4) Indique cuál de las siguientes cuatro aseveraciones es la única correcta:
a) Sólo un 15 % de los pacientes con hemocromatosis hereditaria son homocigotas para la mutación HFE H63D.
Incorrecto Aproximadamente un 90 % de los pacientes con hemocromatosis hereditaria son homocigotas para la
mutación HFE C282Y y un 5 % o menos doble heterocigotas para las mutaciones HFE C282Y y H63D. Esto
significa que si a un paciente con sobrecarga de hierro se le diagnostica una condición heterocigota para las
mutaciones HFE C282Y o H63D o una condición homocigota para la mutación HFE H63D, lo más probable es que
esos defectos genéticos no sean los responsables únicos de la sobrecarga de hierro del paciente (518-1.3).

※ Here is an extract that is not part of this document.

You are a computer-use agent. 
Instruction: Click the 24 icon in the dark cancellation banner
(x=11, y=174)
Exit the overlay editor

b) Los inhibidores de la bomba de protones están contraindicados en los pacientes con sobrecarga de hierro porque
favorecen la absorción de hierro. Incorrecto Al disminuir la acidez del contenido duodenal, los inhibidores de la
bomba de protones disminuyen la absorción del hierro no hemínico, por lo que pueden ser de utilidad en los
pacientes con hemocromatosis hereditaria (523-2.2).

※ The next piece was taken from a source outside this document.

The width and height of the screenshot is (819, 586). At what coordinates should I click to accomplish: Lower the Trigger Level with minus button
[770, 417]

c) El autor señala que múltiples estudios han mostrado que la frecuencia génica de la mutación HFE C282Y es
aproximadamente de 0.06 en poblaciones con ascendencia predominantemente noreuropea. Correcto La
prevalencia promedio del alelo HFE C282Y es aproximadamente de un 6 %, o sea que tiene una frecuencia génica
de 0.06 (517-2.6, 517-2.9). Recordando la fórmula del cuadrado de un binomio (n+p)2= n2+2np+p2, siendo p la
frecuencia génica del alelo patológico (en este caso 0.06325) y n la frecuencia alélica del alelo normal (1-p, en este
caso 0.93675), la prevalencia de pacientes HFE C282Y homocigotas es de 0.004 (= 0.4% = 1 cada 250 individuos)
y la de pacientes heterocigotas de 0.118 (= 11.8% = 1 cada 8.5 individuos) en poblaciones con ascendencia
predominantemente noreuropea.
d) Los polimorfismos de cadena única en el gen HFE son el factor más importante para explicar la penetrancia
bioquímica y clínica tan baja de la hemocromatosis hereditaria en pacientes homocigotas para la mutación HFE
C282Y. Incorrecto La penetrancia bioquímica y clínica tan baja de la hemocromatosis hereditaria en pacientes
homocigotas para la mutación HFE C282Y se explica parcialmente a través de factores ambientales (alcoholismo,
hepatitis viral, esteatosis hepática, etc.) y genéticos (sexo y polimorfismos de cadena única pero de otros genes
involucrados en la regulación del metabolismo del hierro, más allá del gen HFE) (520-2.5, 520-2.7).